(Stored records)
========
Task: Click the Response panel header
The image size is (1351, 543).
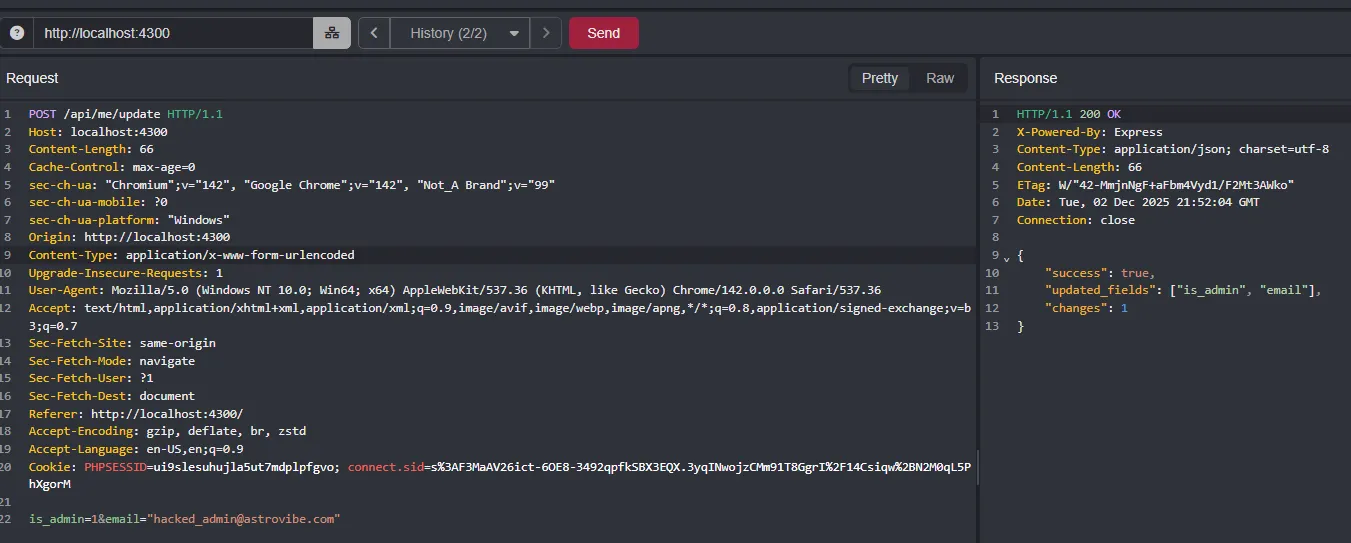Action: click(1025, 78)

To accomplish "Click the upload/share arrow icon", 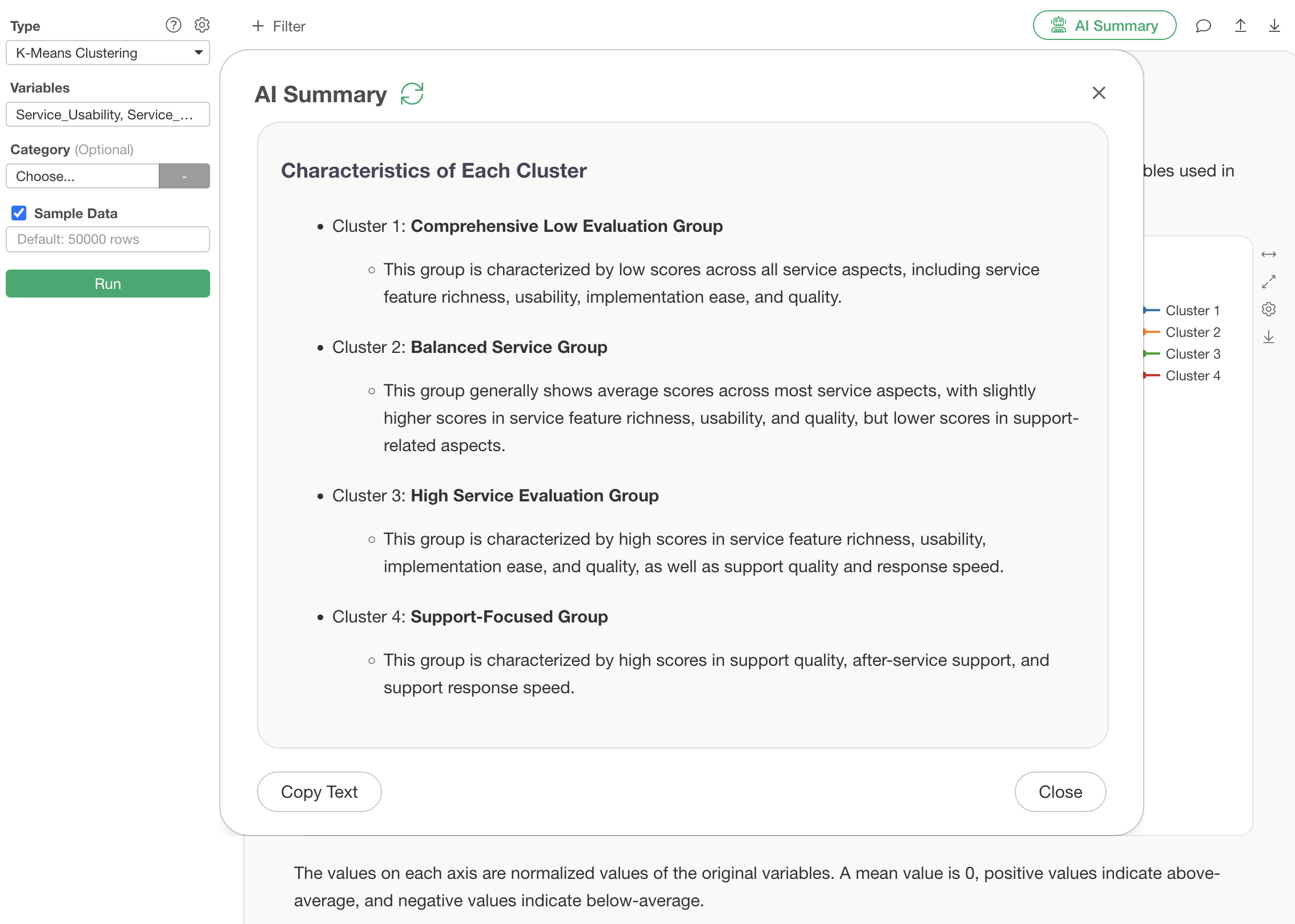I will coord(1240,26).
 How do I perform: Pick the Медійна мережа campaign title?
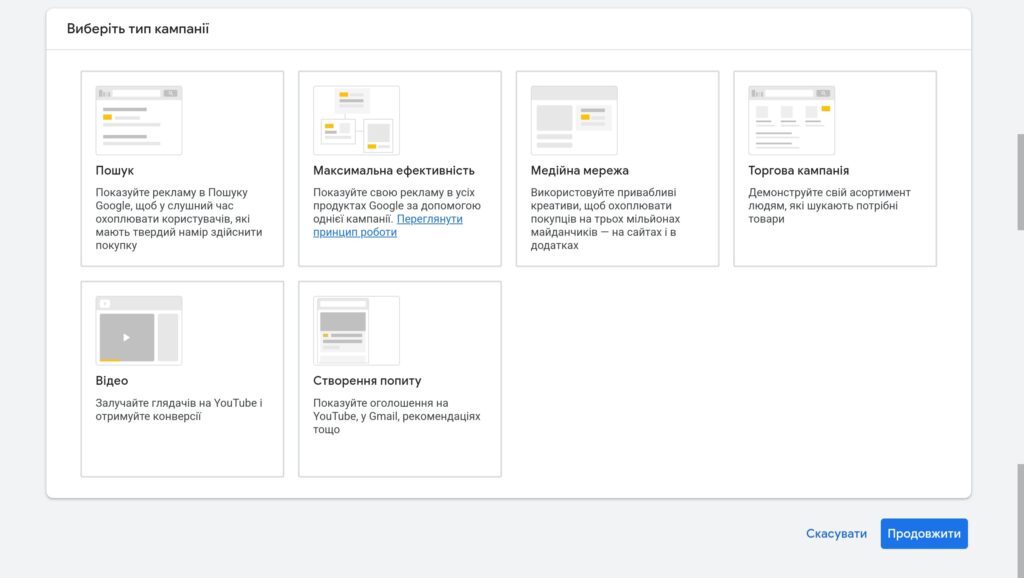point(579,171)
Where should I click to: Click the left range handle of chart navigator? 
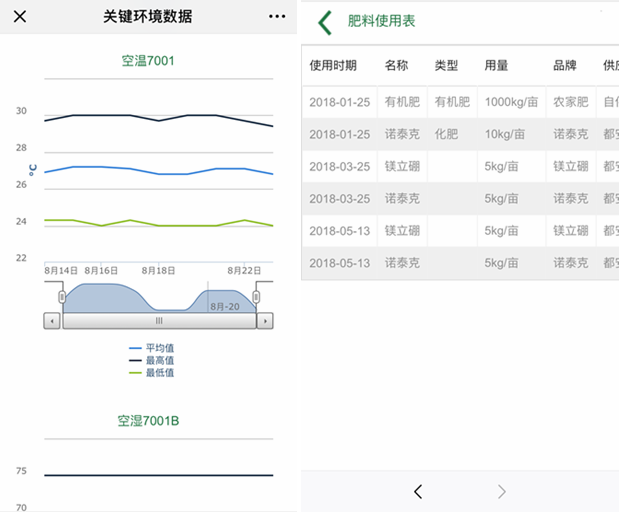[62, 296]
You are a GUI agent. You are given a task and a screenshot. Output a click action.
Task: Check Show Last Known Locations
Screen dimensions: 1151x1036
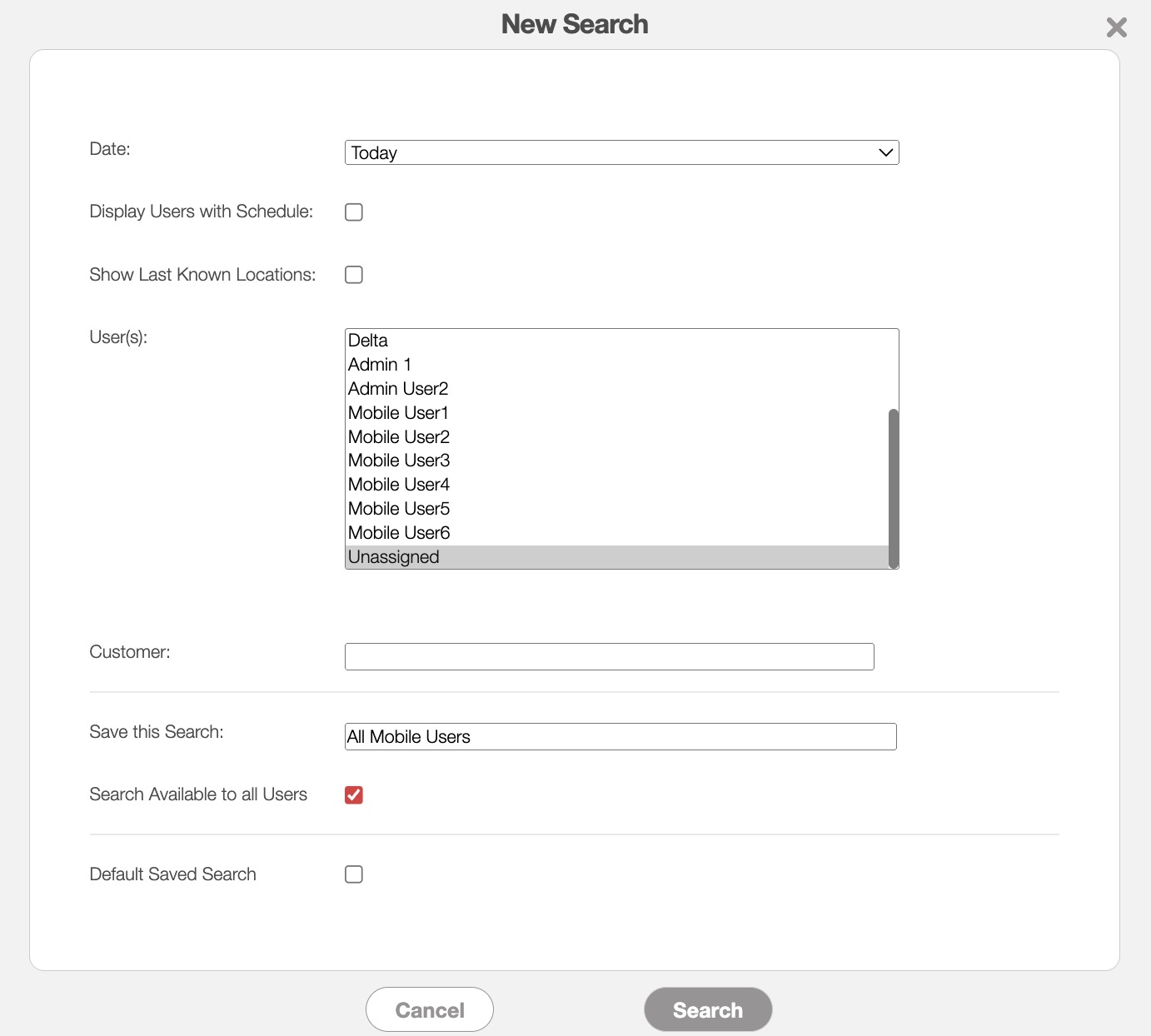click(354, 275)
========
Goal of the exercise: Only the lines from the one with "Where should I" through the final line of the entries above are to be repeated, exactly as written and without pictures.

Your solution:
Where should I click to: Click the left range handle of chart navigator? 
[62, 296]
You are a GUI agent. You are given a task and a screenshot. Output a click action.
Task: Check Show Last Known Locations
Screen dimensions: 1151x1036
click(354, 275)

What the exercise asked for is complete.